Rochester Knighthawks Owner, Governor and General Manager Curt Styres has announced that he has appointed Gewas Schindler as the Alternate Governor for the franchise.
“I couldn’t be more honored to be asked to be on the Board of Governors,” said Schindler. “It’s the next step in my life to be a part of something at such a high level and work for a world-class organization like the Knighthawks.”
The National Lacrosse League’s Board of Governors is comprised of a Governor and Alternate Governor from each of the nine teams. They have input on all of the major business decisions of the league. Schindler made his debut as the Knighthawks Alternate Governor at the league’s quarterly meetings on August 9th in Philadelphia.
“I got to know Gewas during a visit to the Six Nations Territory earlier this year. He is not only a terrific individual, but a decorated player and well-respected businessman,” said NLL Commissioner Nick Sakiewicz. “As a former player, I think it is awesome that we are beginning to see a number of former players take leadership roles. Gewas will be a great addition to the membership of our Board of Governors and we welcome him.”
Schindler, 40, brings an extensive knowledge of lacrosse to the position, having played and worked at the professional and international levels. Born in Onondaga Nation, and taught the game by his grandfather, Onondaga Chief Paul Waterman, Schindler has been a pioneer for the Iroquois Lacrosse program. Eight times he was selected to represent his nation on the world stage. More impressive has been his work since retiring as a player. For the past five and half years, he has served as a coach, general manager and director for the Iroquois Nationals.
“I have great respect for what he has done for the Onondaga Nation and the Iroquois,” said New England Black Wolves Co-Owner Michael French. “He is a great ambassador and I am glad he is in our league.

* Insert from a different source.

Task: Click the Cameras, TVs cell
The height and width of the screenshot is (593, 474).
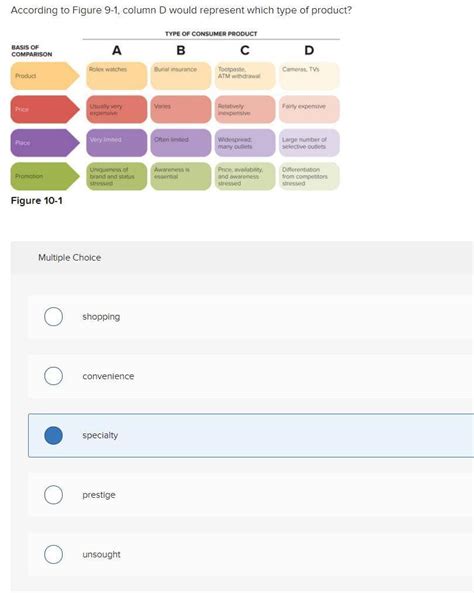Action: click(x=309, y=76)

I was happy to see him at the (Board of Governors’) table with Curt.”
Schindler’s greatest success was on display last year as he helped the Iroquois earn their first bid to host an international lacrosse event on indigenous lands. He was part of a group that secured the 2015 FIL World Indoor Lacrosse Championship, which was played in Onondaga Nation.
“Being able to host for the first time as our own country, our own sovereign nation was huge on many levels. It was not only big for lacrosse, but for establishing our sovereignty as our own people, the Haudenosaunee – People of the Longhouse. It really meant a lot to ‘bring the game back home,’” said Schindler. “All the nations that represent our confederacy were able to come and be a part of such an epic, world-class tournament. I think it will be a launching pad for box lacrosse internationally.”
Schindler’s role as a builder and advocate of the game, however, predates his involvement with the 2015 World Indoors. In 2010, he worked with Curt Styres in establishing the Bowhunter Cup, which served as an international exhibition game between the Iroquois and the United States. It was during that period, when he was transitioning from player to lacrosse executive, that Schindler and Styres began their business relationship.
“That was a time when I started to know him well,” said Schindler about the Bowhunter Cup event. “It was in 2009, when he invited me into camp, that I first I met him and spent several weeks with the Knighthawks.”
Since hanging up his stick, Schindler has remained close to Styres and the Knighthawks.
“(For the past seven years), I have had a family connection to the team,” he said. “We are diehard Knighthawks fans and we don’t miss many games. I still miss playing, but it’s something I always want to be around and I love the NLL.”
Knighthawks team captain Sid Smith, who has known Schindler for over a decade, said he is a good fit for his new role.
“He has a lot of experience in the international game and is pretty well-respected in the international lacrosse community,” said Smith. “He will have some positive input for the organization.”
Schindler and Styres have continued to work on projects to grow the game of lacrosse. In 2015, they collaborated to establish the groundbreaking U19 World Lacrosse Challenge. The event, held at the Iroquois Lacrosse Arena in Six Nations, featured 12 countries including the Iroquois, USA, Canada, Israel, Czech Republic, Nordic and Germany.
Just one year later, two of the most passionate promoters of the sport will sit side-by-side at the league’s Board of Governors’ table. Schindler, who excelled collegiately at Loyola College and during his eight seasons in the NLL, now enters a new phase in his lacrosse career with the Knighthawks.
“It is very humbling and I was very honored to be asked (to join the organization),” he said. “I am very fortunate to already have that chemistry with the staff, ownership and the players.”